What was the vibe like? Were these angry atheists? Happy atheists?
No, it wasn’t an angry crowd. They were very interested, very gracious, very happy to be there. There were some religious types there, who used the usual specious arguments — don’t you believe anything’s true? Do you think scientists know everything?
You spoke for how long?
I spoke for nine minutes. But I was out there from 8 a.m. in the morning ’til past 8 p.m. at night. They had a tent where all the organizations were set up, and I was there, talking to everyone, listening. The speakers were outstanding. Tim Minchin was at the rally — he’s sensational! He’s a great, great entertainer. Definitely a win for our side.
[Note: Tim Minchin really is sensational. For proof, click here and listen carefully.]
What’d you talk about?
Well — since it was specified that this was a secular humanist meeting, I thought I’d take a different approach. There were a lot of atheists speaking, people who identify primarily as atheists — some angry ones! — and I went to the more fundamental problem, which is this: The Age of Enlightenment started in 1790 and it’s pretty well banished by now. We had to put up with the Bush administration, for example, which was absolutely anti-science, absolutely obsessed with God. And if you look at the current Republican candidates polluting the airwaves, the situation’s even worse. They speak such incredible nonsense, they see no value or virtue in reason — they think it’s a handicap. And if you like reason, if you like to assess a situation empirically, you simply aren’t trusted. I find it very discouraging that atheists and skeptics are given such a low profile, that if you like science, listen to scientists, and try to use your reasoning faculties, you’re suspect.
There is this feeling in America, that if you’re too reliant upon your reasoning faculties that you’re some kind of fringe … This is reflected in how, say, the media responded to the Reason Rally. It was unbelievable. It got so little space in the newspapers, it astonishes me. Even in the Washington newspapers, it got maybe an inch.

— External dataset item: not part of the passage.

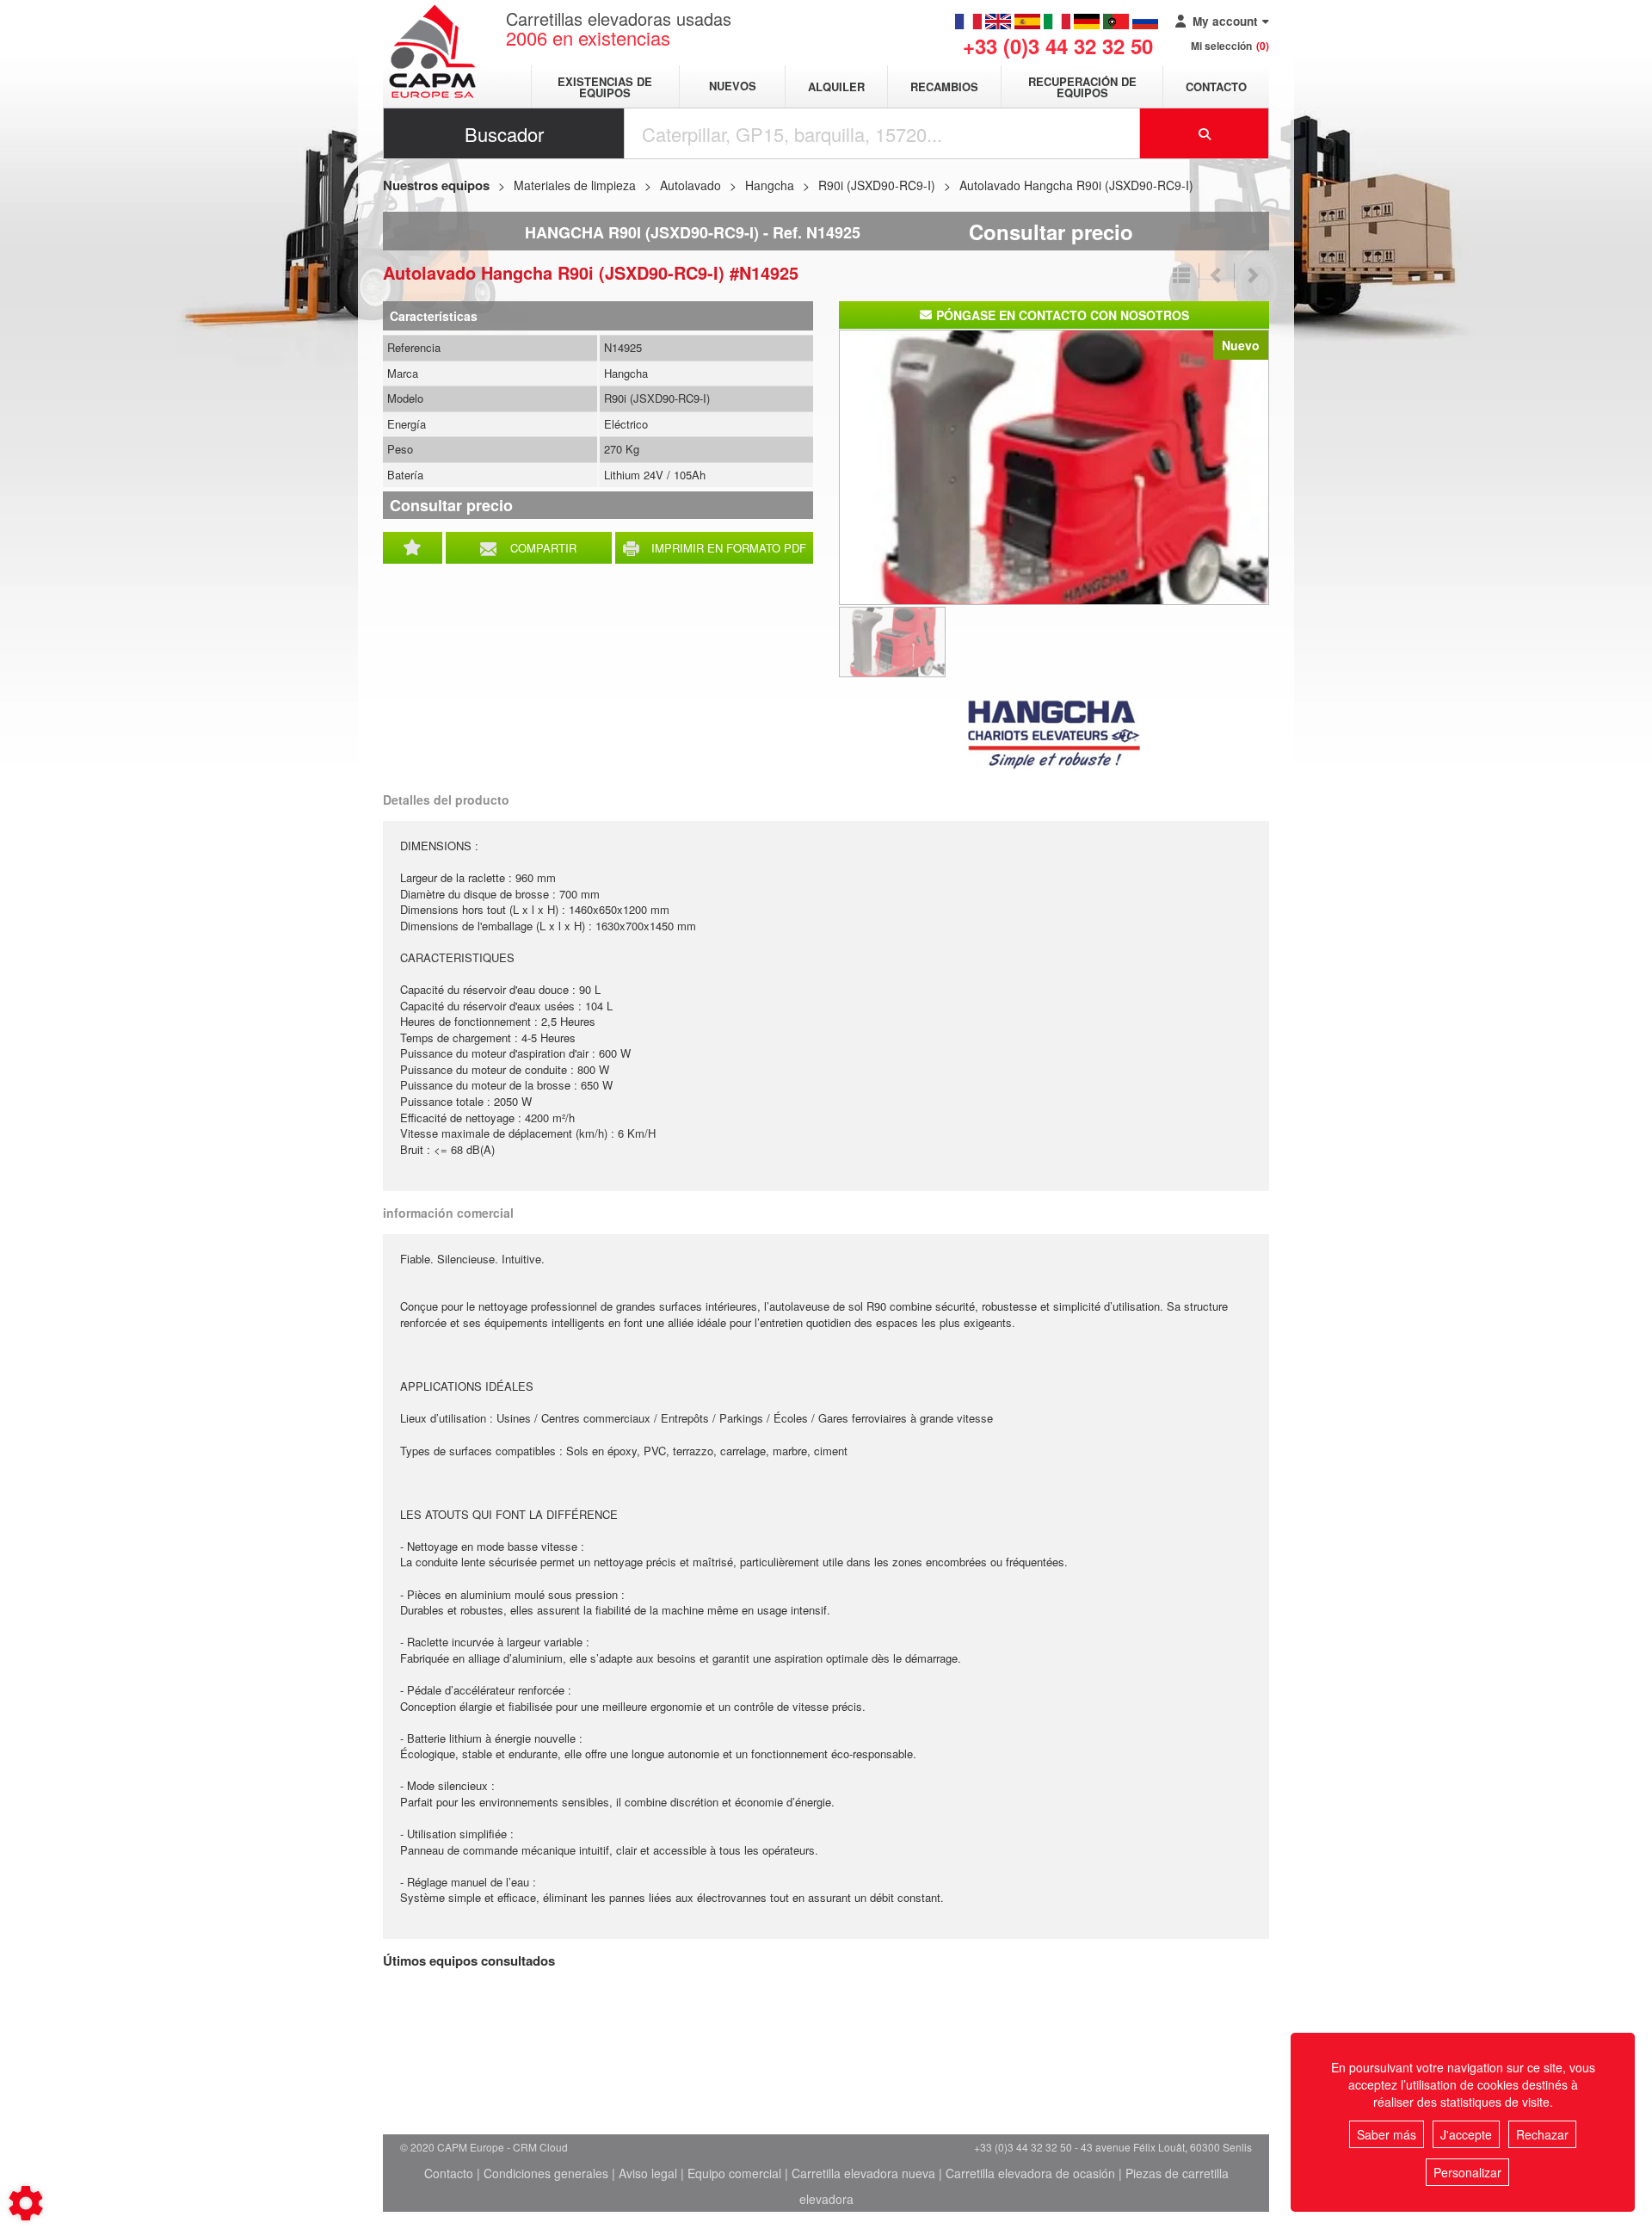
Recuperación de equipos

Pardon me, but given your advanced age, I’d imagine you’ve got a different perspective on the Reason Rally than a lot of the other attendees. When you began working in the ’40s and ’50s, could you have imagined something like this taking place?

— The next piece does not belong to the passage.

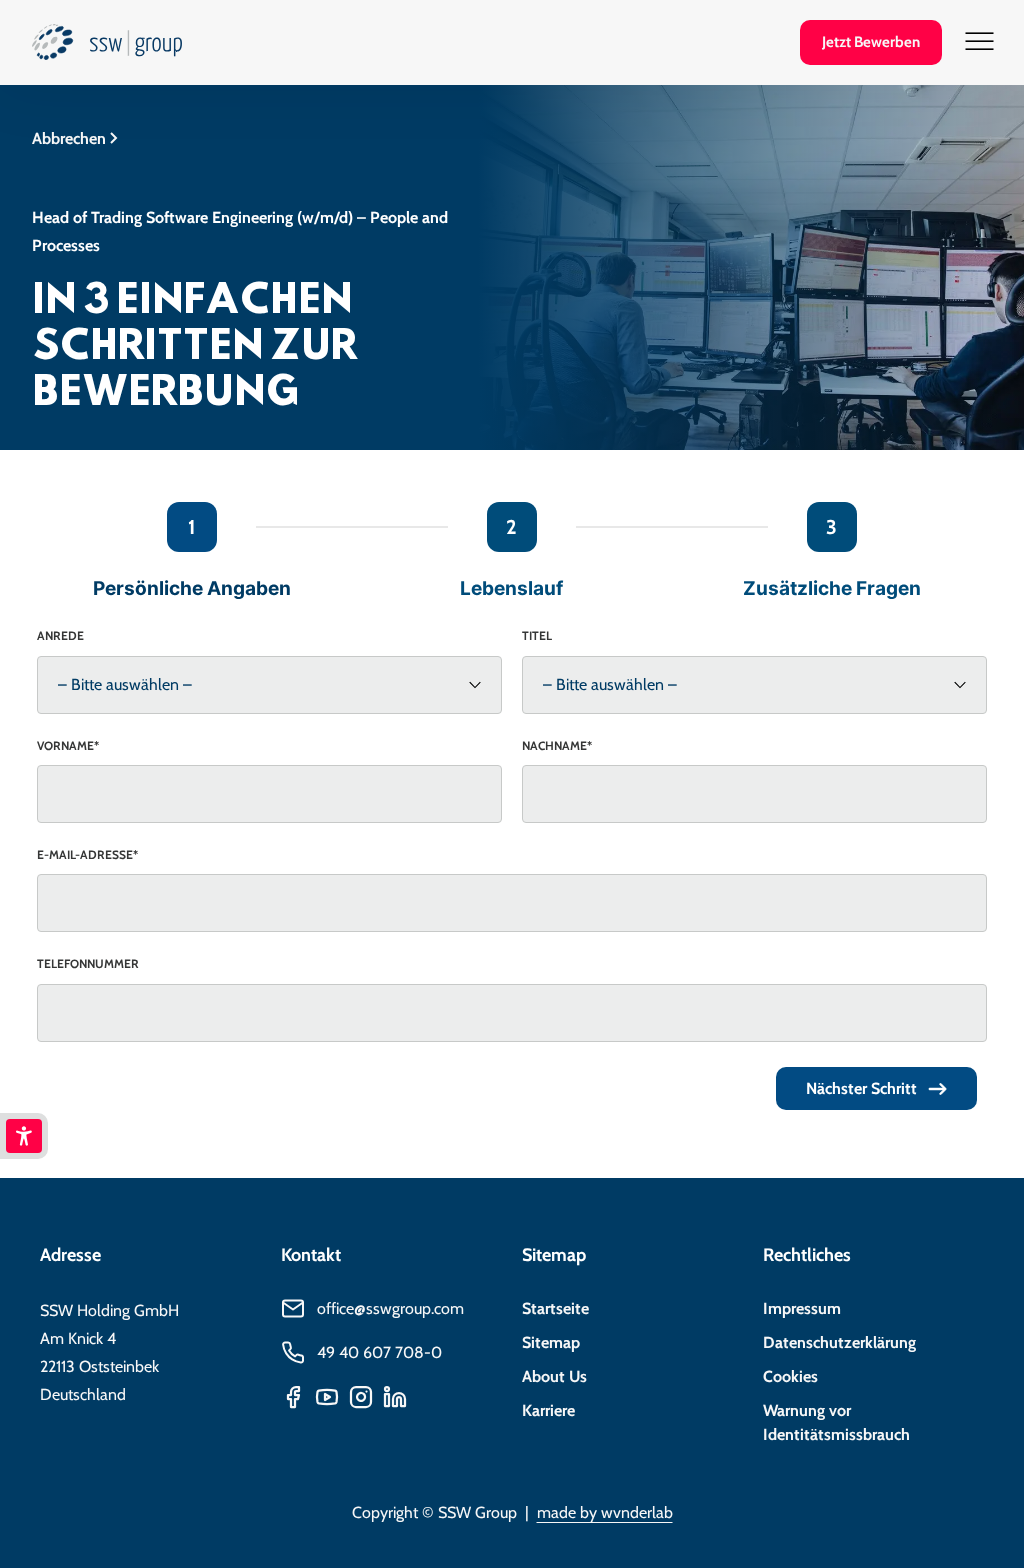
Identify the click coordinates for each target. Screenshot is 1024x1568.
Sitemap (551, 1342)
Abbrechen (69, 138)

Oh, my — it would have been pretty unimaginable. I should say, I was booked for the Reason Rally some months ago, and I gladly accepted of course, but as we got closer to the date it seemed that the thing might be a little disorganized. I was nervous for the outcome. But really, it was just that the organizers were so assailed. Everyone was bothering them, everyone wanted to get involved, to get on the program, everyone wanted to be there … By the time the thing took wing, and we saw the crowd and we got on the stage and started to speak, all of us were saying we’d never seen anything like it. Never in our lives. It’s certainly the biggest gathering of atheists in skeptics to ever take place. Especially in Washington. Certainly in Washington. I was blown away.
Will it have an impact?
It’s an historical event, an unprecedented event, and I think it’ll be remembered a very long time. Certainly, it’s made a very large noise. And if the noise isn’t heard in Washington — if they don’t hear that, if they don’t hear the noise that we made — we’ll just have to come back next year. I’ll certainly be back. Reason shouldn’t hide away. We need as much of it as we can get.
Full disclosure: Randi is a close friend and the former employer of author Brandon K. Thorp.